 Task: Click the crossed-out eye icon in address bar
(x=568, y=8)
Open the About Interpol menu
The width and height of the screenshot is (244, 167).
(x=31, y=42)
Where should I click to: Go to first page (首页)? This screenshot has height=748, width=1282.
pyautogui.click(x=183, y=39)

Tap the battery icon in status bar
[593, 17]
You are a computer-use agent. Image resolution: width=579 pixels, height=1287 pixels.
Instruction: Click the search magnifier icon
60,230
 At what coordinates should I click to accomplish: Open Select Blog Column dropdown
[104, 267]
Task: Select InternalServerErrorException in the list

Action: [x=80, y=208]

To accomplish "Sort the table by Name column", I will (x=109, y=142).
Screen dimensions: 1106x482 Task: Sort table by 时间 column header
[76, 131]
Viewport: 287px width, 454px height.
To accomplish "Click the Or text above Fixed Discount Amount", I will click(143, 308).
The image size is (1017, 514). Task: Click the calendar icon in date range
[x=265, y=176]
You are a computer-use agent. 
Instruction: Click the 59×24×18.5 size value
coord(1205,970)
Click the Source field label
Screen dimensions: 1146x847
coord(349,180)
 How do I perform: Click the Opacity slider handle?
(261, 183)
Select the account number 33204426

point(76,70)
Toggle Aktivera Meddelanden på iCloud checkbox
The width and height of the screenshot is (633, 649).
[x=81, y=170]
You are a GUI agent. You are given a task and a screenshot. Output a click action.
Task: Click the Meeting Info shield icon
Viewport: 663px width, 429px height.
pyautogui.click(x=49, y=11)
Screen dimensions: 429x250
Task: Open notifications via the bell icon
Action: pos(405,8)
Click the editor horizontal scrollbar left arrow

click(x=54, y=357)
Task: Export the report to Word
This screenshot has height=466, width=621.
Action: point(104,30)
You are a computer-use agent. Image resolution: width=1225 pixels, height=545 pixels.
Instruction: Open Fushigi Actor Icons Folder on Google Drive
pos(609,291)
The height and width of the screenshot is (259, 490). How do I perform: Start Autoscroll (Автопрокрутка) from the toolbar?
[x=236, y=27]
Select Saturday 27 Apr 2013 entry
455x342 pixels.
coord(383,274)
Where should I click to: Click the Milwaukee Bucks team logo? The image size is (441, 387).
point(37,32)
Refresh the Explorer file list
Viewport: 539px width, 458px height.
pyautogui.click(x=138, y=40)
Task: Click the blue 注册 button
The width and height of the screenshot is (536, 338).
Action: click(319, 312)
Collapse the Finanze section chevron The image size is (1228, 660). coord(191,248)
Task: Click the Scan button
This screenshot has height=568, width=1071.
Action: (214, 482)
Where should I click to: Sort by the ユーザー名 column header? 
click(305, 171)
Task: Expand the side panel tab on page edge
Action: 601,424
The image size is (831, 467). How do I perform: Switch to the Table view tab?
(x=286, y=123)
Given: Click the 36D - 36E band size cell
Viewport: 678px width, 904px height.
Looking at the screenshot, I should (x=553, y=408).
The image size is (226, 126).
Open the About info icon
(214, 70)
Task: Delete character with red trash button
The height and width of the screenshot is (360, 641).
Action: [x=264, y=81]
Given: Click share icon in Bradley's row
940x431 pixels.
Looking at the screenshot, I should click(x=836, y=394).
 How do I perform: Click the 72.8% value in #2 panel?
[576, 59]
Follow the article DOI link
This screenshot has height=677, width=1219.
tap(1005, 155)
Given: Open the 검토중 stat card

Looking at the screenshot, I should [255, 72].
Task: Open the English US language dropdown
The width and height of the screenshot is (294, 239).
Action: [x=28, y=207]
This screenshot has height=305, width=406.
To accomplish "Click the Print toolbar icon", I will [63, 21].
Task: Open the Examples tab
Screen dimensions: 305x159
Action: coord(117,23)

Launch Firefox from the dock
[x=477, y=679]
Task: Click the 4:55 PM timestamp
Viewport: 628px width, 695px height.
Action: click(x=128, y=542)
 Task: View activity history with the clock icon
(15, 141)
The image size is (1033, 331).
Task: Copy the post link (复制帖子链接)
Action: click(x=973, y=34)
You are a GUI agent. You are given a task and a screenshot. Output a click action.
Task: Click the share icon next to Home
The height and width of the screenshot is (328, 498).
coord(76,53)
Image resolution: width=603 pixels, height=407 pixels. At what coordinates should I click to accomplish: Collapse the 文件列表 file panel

**Prompt:** Reproduce all of the data above line for line, without any changes.

**Finished answer:**
 Task: Click the crossed-out eye icon in address bar
(x=568, y=8)
Open the About Interpol menu
The width and height of the screenshot is (244, 167).
(x=31, y=42)
Where should I click to: Go to first page (首页)? This screenshot has height=748, width=1282.
pyautogui.click(x=183, y=39)

Tap the battery icon in status bar
[593, 17]
You are a computer-use agent. Image resolution: width=579 pixels, height=1287 pixels.
Instruction: Click the search magnifier icon
60,230
 At what coordinates should I click to accomplish: Open Select Blog Column dropdown
[104, 267]
Task: Select InternalServerErrorException in the list

Action: [x=80, y=208]

To accomplish "Sort the table by Name column", I will (x=109, y=142).
Screen dimensions: 1106x482 Task: Sort table by 时间 column header
[76, 131]
Viewport: 287px width, 454px height.
To accomplish "Click the Or text above Fixed Discount Amount", I will click(143, 308).
The image size is (1017, 514). Task: Click the calendar icon in date range
[x=265, y=176]
You are a computer-use agent. 
Instruction: Click the 59×24×18.5 size value
coord(1205,970)
Click the Source field label
Screen dimensions: 1146x847
coord(349,180)
 How do I perform: Click the Opacity slider handle?
(261, 183)
Select the account number 33204426

point(76,70)
Toggle Aktivera Meddelanden på iCloud checkbox
The width and height of the screenshot is (633, 649).
[x=81, y=170]
You are a GUI agent. You are given a task and a screenshot. Output a click action.
Task: Click the Meeting Info shield icon
Viewport: 663px width, 429px height.
pyautogui.click(x=49, y=11)
Screen dimensions: 429x250
Task: Open notifications via the bell icon
Action: pos(405,8)
Click the editor horizontal scrollbar left arrow

click(x=54, y=357)
Task: Export the report to Word
This screenshot has height=466, width=621.
Action: point(104,30)
You are a computer-use agent. Image resolution: width=1225 pixels, height=545 pixels.
Instruction: Open Fushigi Actor Icons Folder on Google Drive
pos(609,291)
The height and width of the screenshot is (259, 490). How do I perform: Start Autoscroll (Автопрокрутка) from the toolbar?
[x=236, y=27]
Select Saturday 27 Apr 2013 entry
455x342 pixels.
coord(383,274)
Where should I click to: Click the Milwaukee Bucks team logo? The image size is (441, 387).
point(37,32)
Refresh the Explorer file list
Viewport: 539px width, 458px height.
pyautogui.click(x=138, y=40)
Task: Click the blue 注册 button
The width and height of the screenshot is (536, 338).
Action: click(319, 312)
Collapse the Finanze section chevron The image size is (1228, 660). coord(191,248)
Task: Click the Scan button
This screenshot has height=568, width=1071.
Action: (214, 482)
Where should I click to: Sort by the ユーザー名 column header? 
click(305, 171)
Task: Expand the side panel tab on page edge
Action: 601,424
The image size is (831, 467). How do I perform: Switch to the Table view tab?
(x=286, y=123)
Given: Click the 36D - 36E band size cell
Viewport: 678px width, 904px height.
Looking at the screenshot, I should (x=553, y=408).
The image size is (226, 126).
Open the About info icon
(214, 70)
Task: Delete character with red trash button
The height and width of the screenshot is (360, 641).
Action: [x=264, y=81]
Given: Click share icon in Bradley's row
940x431 pixels.
Looking at the screenshot, I should click(x=836, y=394).
 How do I perform: Click the 72.8% value in #2 panel?
[576, 59]
Follow the article DOI link
This screenshot has height=677, width=1219.
tap(1005, 155)
Given: Open the 검토중 stat card

Looking at the screenshot, I should [255, 72].
Task: Open the English US language dropdown
The width and height of the screenshot is (294, 239).
Action: [x=28, y=207]
This screenshot has height=305, width=406.
To accomplish "Click the Print toolbar icon", I will [63, 21].
Task: Open the Examples tab
Screen dimensions: 305x159
Action: coord(117,23)

Launch Firefox from the dock
[x=477, y=679]
Task: Click the 4:55 PM timestamp
Viewport: 628px width, 695px height.
Action: click(x=128, y=542)
 Task: View activity history with the clock icon
(15, 141)
The image size is (1033, 331).
Task: Copy the post link (复制帖子链接)
Action: click(x=973, y=34)
You are a GUI agent. You are given a task and a screenshot. Output a click action.
Task: Click the share icon next to Home
The height and width of the screenshot is (328, 498).
coord(76,53)
Image resolution: width=603 pixels, height=407 pixels. At what coordinates should I click to accomplish: Collapse the 文件列表 file panel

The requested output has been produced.